● **REQUIRED ACTION**
The lines to reproduce run from the first one below to the line containing "Click the Campaign", both included. Reproduce them exactly and nothing else.

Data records

[Start of Attachment]

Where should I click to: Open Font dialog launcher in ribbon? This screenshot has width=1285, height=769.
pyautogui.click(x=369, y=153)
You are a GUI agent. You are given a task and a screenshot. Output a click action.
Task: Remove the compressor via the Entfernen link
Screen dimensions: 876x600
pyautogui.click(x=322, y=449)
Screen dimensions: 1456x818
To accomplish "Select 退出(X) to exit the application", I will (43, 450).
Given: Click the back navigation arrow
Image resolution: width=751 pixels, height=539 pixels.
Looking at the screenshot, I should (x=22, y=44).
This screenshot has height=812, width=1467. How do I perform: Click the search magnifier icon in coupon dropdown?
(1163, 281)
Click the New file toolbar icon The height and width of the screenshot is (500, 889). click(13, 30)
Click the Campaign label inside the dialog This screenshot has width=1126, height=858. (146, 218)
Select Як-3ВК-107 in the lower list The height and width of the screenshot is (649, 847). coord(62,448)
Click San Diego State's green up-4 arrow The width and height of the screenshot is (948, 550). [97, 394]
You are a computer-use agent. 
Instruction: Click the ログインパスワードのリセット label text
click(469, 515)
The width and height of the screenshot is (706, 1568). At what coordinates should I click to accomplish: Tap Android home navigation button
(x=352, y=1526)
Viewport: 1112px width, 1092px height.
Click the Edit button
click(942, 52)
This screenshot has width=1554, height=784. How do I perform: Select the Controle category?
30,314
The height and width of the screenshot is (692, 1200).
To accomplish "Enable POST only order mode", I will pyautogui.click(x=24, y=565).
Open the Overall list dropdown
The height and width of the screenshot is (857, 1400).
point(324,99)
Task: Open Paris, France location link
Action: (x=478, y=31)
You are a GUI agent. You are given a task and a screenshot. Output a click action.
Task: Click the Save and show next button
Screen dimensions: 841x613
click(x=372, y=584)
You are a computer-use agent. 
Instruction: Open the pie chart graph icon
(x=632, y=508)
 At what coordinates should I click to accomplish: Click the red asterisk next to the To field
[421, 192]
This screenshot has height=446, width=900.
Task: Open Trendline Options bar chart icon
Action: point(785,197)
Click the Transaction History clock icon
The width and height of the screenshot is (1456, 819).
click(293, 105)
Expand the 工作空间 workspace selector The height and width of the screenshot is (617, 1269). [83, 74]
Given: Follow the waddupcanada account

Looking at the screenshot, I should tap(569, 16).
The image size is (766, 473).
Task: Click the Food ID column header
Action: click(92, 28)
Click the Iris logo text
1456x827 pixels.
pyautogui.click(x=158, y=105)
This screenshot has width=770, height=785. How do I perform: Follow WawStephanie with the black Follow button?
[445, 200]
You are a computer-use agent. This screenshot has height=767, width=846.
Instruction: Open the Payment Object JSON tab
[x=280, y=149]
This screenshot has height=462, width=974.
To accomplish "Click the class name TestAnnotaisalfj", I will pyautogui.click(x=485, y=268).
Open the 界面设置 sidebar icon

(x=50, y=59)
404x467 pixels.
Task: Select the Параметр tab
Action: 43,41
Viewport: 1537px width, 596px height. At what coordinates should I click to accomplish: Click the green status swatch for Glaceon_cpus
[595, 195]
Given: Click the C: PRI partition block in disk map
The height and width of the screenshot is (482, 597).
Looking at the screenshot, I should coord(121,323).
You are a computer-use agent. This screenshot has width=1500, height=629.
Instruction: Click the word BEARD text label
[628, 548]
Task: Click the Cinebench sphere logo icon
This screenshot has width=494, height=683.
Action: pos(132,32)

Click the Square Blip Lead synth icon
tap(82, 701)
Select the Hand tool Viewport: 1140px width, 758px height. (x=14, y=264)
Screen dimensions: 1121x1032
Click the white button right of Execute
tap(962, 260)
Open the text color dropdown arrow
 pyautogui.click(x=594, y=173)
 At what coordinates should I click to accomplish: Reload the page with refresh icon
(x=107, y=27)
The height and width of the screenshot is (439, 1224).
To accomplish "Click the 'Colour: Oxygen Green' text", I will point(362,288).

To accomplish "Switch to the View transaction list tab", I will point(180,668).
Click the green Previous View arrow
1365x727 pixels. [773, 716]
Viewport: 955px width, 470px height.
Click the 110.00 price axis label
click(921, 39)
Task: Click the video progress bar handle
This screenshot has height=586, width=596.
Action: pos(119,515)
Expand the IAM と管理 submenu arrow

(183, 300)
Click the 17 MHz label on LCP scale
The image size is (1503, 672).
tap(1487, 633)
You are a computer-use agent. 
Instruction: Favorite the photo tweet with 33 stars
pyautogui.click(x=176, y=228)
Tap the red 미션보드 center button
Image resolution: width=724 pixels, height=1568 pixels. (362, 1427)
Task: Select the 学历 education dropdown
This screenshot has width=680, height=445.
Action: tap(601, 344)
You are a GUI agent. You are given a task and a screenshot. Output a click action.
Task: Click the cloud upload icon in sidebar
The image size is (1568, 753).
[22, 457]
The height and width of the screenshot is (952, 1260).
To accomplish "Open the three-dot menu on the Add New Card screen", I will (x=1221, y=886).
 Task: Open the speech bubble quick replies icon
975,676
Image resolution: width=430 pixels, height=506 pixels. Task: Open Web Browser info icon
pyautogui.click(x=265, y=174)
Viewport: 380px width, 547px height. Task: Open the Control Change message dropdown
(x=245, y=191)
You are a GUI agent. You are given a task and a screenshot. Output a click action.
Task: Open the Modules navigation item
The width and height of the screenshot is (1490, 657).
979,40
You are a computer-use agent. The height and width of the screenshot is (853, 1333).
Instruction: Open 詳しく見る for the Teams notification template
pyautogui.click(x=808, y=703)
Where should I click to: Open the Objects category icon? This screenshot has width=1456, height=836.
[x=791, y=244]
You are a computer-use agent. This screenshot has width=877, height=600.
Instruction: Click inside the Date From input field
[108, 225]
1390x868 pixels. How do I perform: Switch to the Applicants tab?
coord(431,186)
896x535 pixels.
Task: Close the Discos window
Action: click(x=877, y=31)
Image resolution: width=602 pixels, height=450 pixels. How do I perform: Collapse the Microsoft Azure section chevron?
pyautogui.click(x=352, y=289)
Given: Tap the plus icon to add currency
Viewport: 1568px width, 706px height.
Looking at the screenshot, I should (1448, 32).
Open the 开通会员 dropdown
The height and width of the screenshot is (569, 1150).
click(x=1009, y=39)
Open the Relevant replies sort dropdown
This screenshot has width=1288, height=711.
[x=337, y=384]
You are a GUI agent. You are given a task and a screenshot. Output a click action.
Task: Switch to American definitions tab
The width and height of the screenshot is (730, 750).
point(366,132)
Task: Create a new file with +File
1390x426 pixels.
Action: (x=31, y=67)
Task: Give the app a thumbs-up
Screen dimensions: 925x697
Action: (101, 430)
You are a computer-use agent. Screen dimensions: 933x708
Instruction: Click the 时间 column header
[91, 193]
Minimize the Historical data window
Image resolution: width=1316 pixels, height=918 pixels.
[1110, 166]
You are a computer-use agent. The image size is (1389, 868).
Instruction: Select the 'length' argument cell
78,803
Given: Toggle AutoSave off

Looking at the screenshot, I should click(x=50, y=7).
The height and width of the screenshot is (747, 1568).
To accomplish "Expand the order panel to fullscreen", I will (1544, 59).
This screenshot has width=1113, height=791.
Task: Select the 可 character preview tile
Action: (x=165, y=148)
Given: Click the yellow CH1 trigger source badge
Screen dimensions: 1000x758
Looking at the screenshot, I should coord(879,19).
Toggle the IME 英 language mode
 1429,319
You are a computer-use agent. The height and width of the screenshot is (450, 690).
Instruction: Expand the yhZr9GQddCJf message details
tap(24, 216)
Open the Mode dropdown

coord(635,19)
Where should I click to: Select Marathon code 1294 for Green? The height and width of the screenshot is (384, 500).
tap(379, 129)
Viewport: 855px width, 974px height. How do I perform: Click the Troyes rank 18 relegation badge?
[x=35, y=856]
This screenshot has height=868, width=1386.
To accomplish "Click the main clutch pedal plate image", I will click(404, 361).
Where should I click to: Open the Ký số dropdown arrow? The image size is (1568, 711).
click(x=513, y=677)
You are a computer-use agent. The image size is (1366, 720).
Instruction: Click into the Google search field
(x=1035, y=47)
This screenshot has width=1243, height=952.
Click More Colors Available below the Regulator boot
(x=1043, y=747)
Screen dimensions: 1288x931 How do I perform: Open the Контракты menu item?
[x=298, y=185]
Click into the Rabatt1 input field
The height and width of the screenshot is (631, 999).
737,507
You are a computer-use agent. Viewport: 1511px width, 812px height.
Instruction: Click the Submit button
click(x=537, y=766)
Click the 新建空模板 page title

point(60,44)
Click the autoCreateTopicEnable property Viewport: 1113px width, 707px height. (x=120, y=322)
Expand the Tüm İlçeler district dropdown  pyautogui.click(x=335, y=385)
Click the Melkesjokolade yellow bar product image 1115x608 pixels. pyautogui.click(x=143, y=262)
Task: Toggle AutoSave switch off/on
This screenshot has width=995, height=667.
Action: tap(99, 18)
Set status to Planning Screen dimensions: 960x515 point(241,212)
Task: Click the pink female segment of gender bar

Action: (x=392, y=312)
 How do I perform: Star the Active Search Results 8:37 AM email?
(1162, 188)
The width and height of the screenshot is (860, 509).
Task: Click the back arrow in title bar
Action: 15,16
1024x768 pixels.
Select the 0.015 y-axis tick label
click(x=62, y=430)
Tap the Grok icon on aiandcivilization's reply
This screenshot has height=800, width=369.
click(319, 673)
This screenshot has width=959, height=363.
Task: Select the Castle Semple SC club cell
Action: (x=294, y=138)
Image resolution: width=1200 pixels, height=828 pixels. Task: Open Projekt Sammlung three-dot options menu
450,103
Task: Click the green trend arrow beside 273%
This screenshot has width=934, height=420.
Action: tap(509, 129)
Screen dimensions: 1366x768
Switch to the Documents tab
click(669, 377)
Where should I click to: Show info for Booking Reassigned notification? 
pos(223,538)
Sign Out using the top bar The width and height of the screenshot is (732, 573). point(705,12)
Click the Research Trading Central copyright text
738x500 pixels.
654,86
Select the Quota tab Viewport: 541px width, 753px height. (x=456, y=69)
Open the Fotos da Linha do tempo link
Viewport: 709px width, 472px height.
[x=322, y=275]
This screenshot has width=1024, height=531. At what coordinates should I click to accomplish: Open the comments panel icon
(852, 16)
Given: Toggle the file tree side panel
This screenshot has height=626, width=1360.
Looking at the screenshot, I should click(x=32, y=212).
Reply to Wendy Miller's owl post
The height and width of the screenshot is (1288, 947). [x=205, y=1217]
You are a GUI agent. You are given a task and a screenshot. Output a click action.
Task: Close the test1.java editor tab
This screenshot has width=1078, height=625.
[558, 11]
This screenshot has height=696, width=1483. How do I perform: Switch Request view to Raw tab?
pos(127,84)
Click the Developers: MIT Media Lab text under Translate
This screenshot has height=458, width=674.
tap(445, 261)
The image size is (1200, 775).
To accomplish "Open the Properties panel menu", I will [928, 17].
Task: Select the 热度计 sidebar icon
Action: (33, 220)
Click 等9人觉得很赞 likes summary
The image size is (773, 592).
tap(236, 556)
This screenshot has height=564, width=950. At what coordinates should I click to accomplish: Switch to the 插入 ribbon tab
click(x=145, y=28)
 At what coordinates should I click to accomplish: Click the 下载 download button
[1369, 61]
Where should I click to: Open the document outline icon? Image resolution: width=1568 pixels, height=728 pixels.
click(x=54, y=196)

[End of Attachment]

● **RESPONSE BOX**
Where should I click to: Open Font dialog launcher in ribbon? This screenshot has width=1285, height=769.
pyautogui.click(x=369, y=153)
You are a GUI agent. You are given a task and a screenshot. Output a click action.
Task: Remove the compressor via the Entfernen link
Screen dimensions: 876x600
pyautogui.click(x=322, y=449)
Screen dimensions: 1456x818
To accomplish "Select 退出(X) to exit the application", I will (43, 450).
Given: Click the back navigation arrow
Image resolution: width=751 pixels, height=539 pixels.
Looking at the screenshot, I should (x=22, y=44).
This screenshot has height=812, width=1467. How do I perform: Click the search magnifier icon in coupon dropdown?
(1163, 281)
Click the New file toolbar icon The height and width of the screenshot is (500, 889). click(13, 30)
Click the Campaign label inside the dialog This screenshot has width=1126, height=858. (146, 218)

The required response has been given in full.